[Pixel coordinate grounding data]
--------------------

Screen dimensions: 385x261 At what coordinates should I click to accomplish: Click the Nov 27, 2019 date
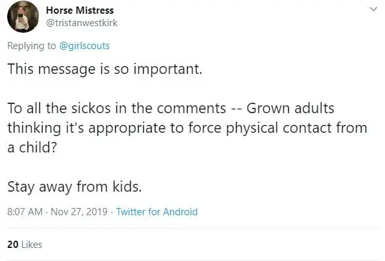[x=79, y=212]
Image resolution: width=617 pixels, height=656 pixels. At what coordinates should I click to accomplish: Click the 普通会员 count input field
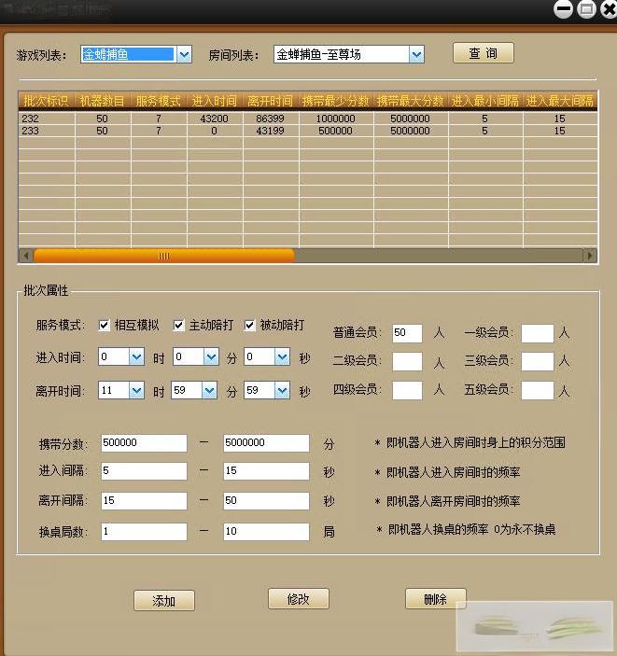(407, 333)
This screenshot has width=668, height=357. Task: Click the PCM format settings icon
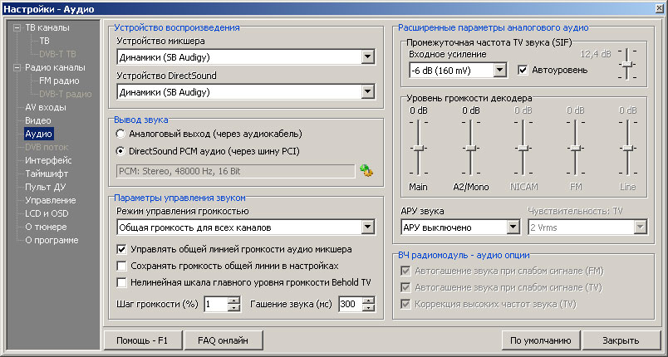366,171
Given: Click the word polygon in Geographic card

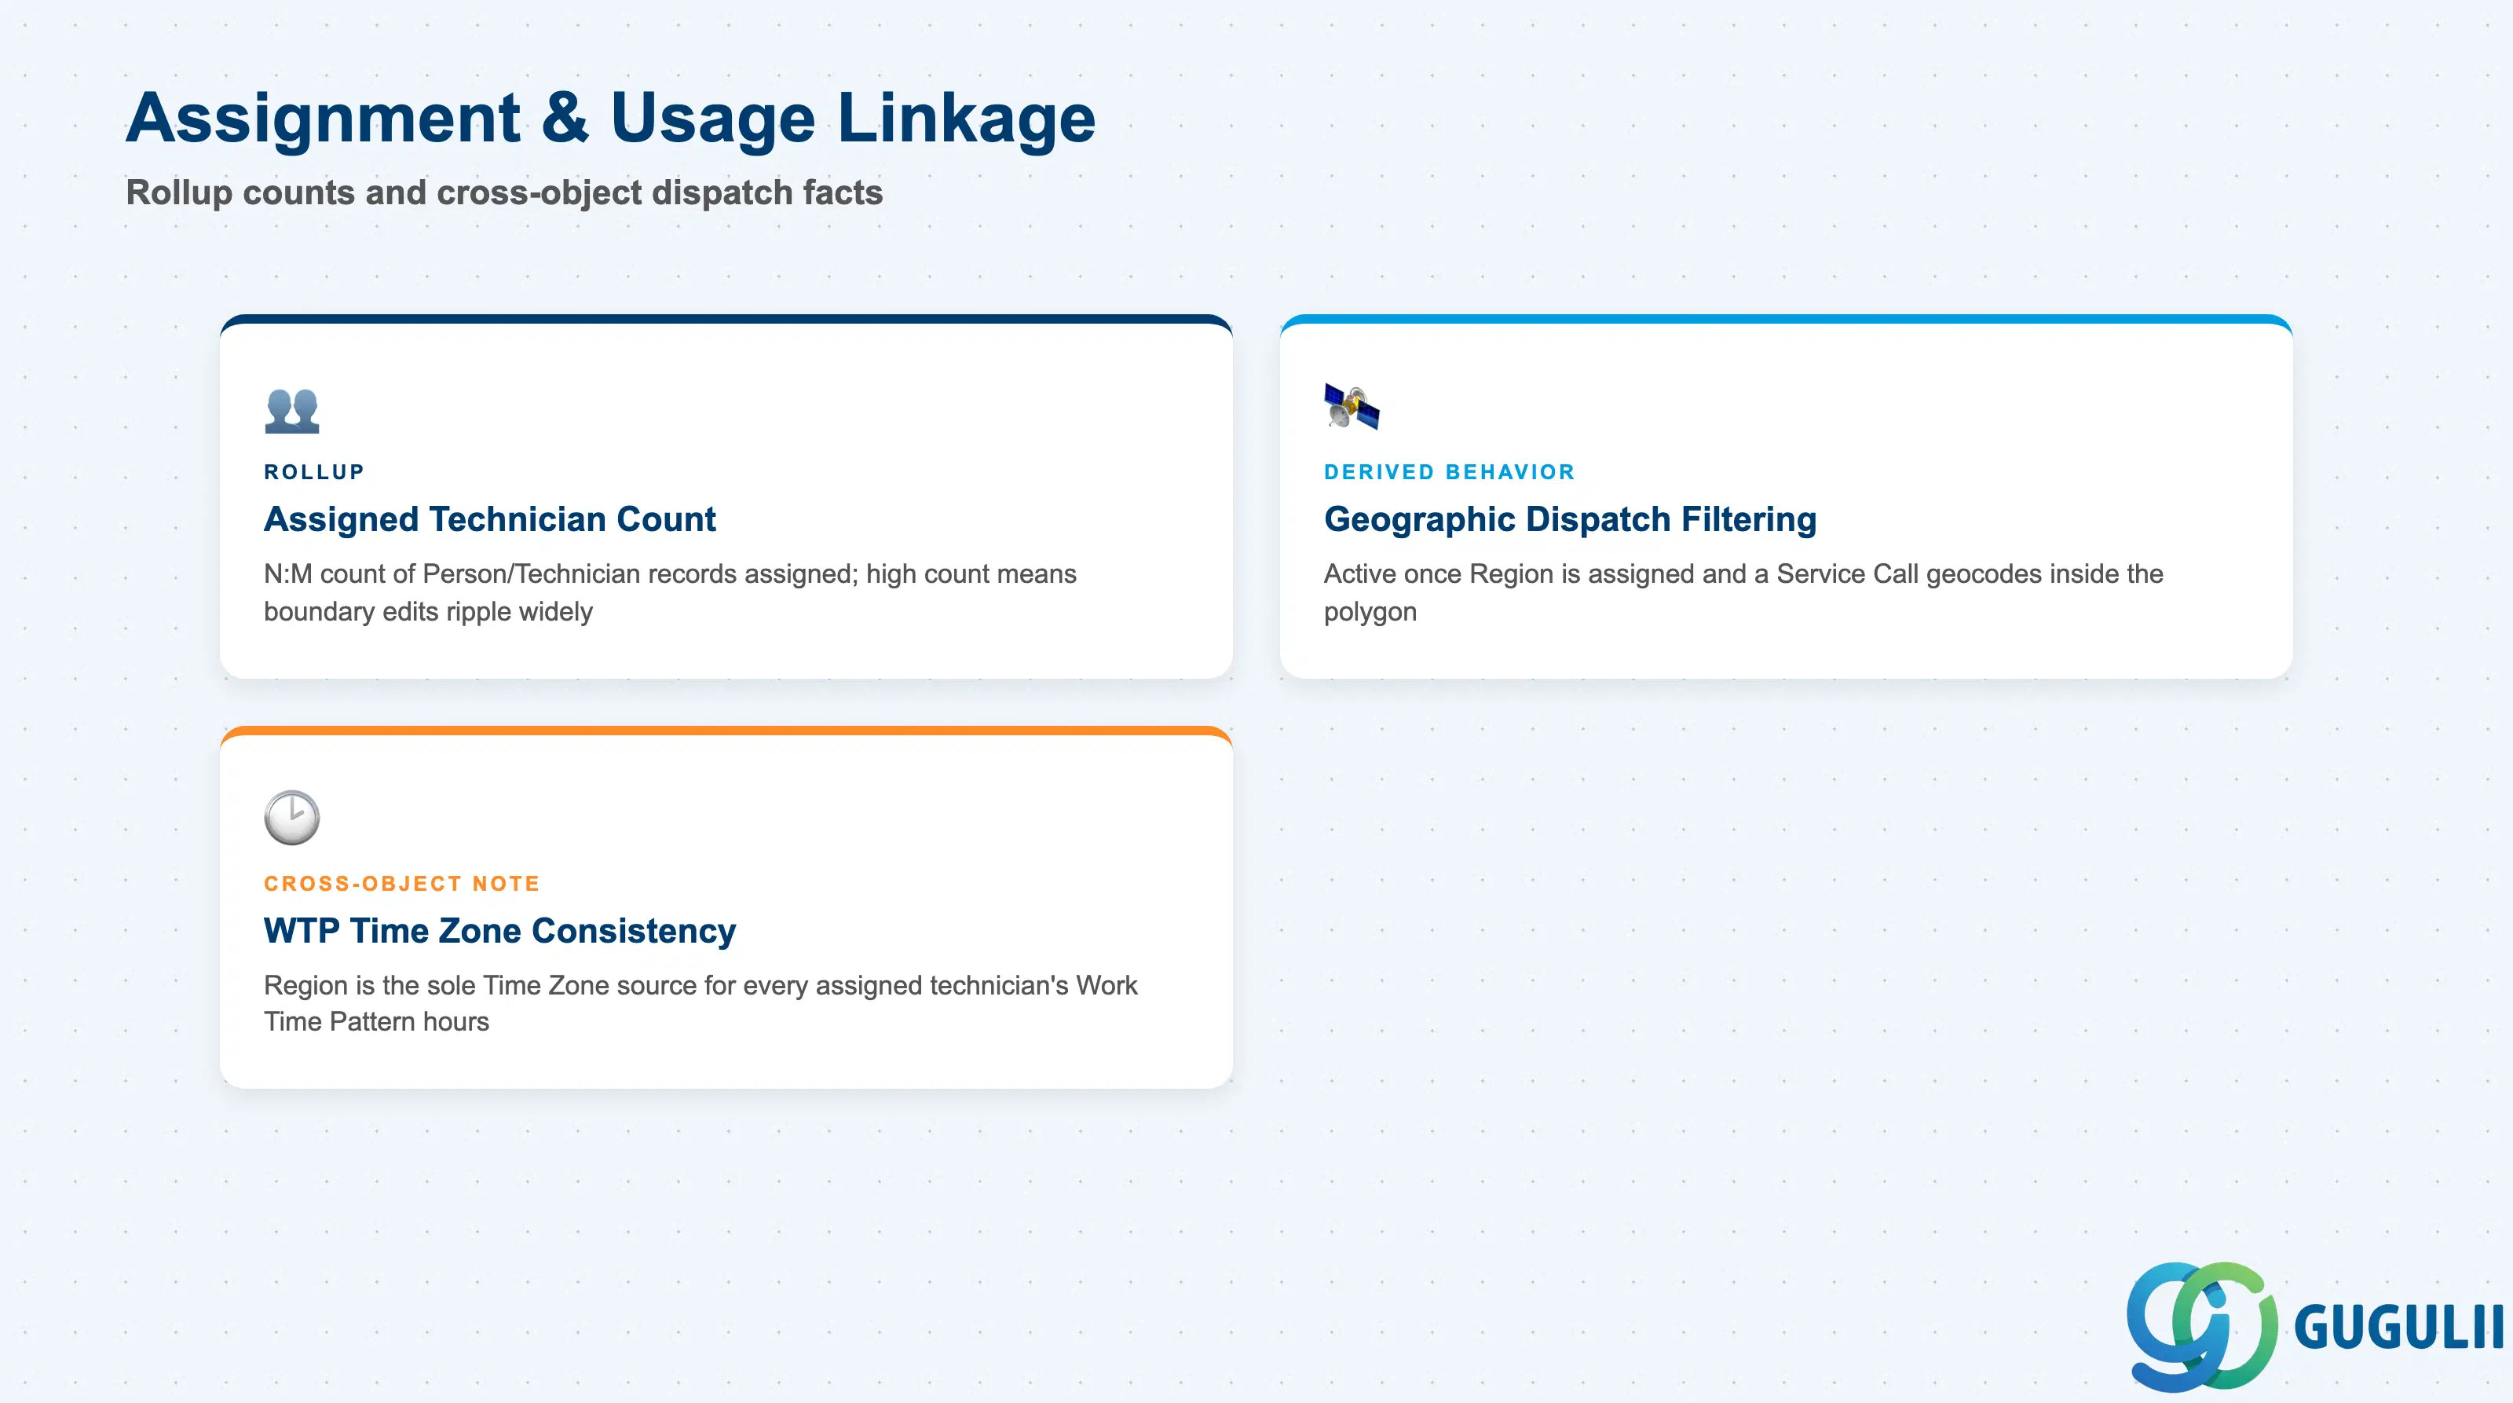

--------------------

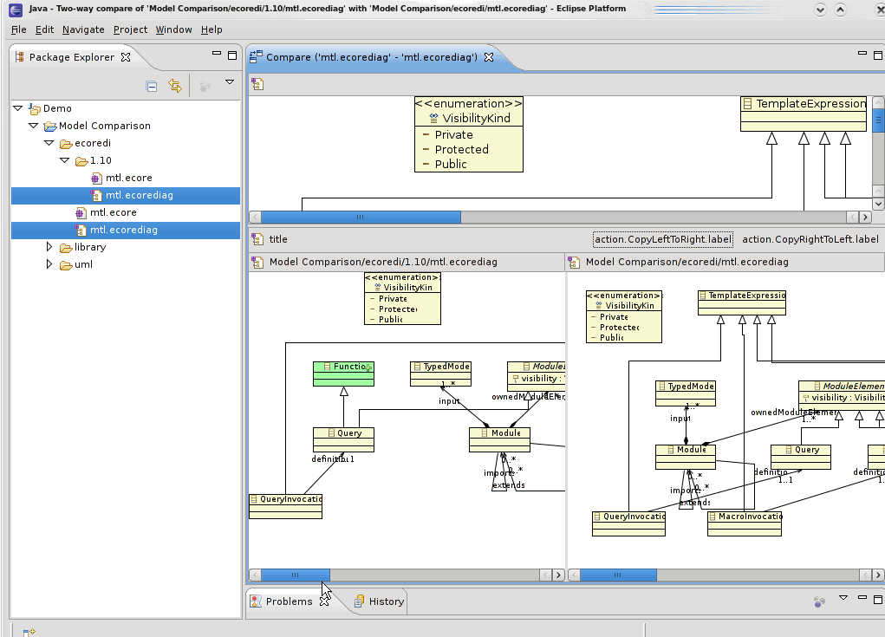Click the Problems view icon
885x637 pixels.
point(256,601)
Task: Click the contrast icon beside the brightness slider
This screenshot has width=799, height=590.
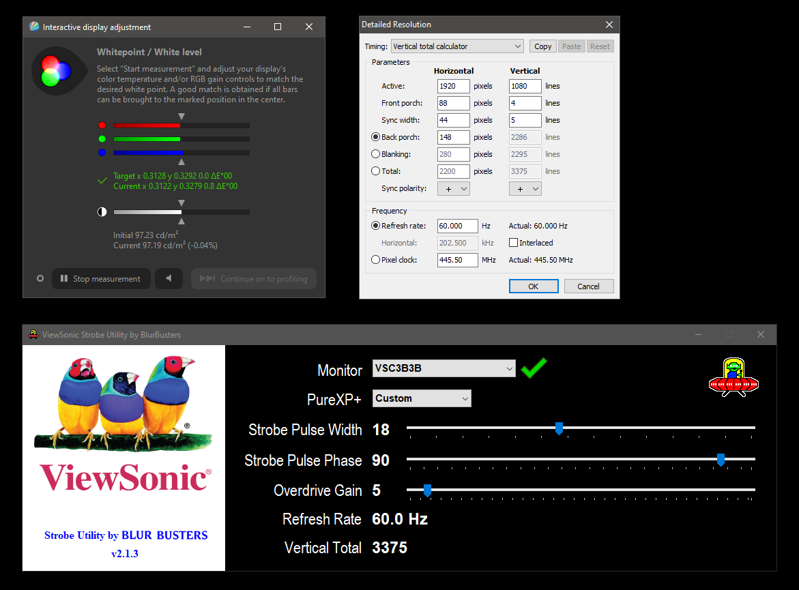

--------------------

TASK TO CARRY OUT ::
Out of the records above, please copy exactly the lines from the line with "This screenshot has width=668, height=357." up to and including the line with "Given: Click the", minus the pictures.

SOLUTION TO THE PROBLEM ::
This screenshot has width=668, height=357. Task: Click the PCM format settings icon
366,171
Given: Click the word polygon in Geographic card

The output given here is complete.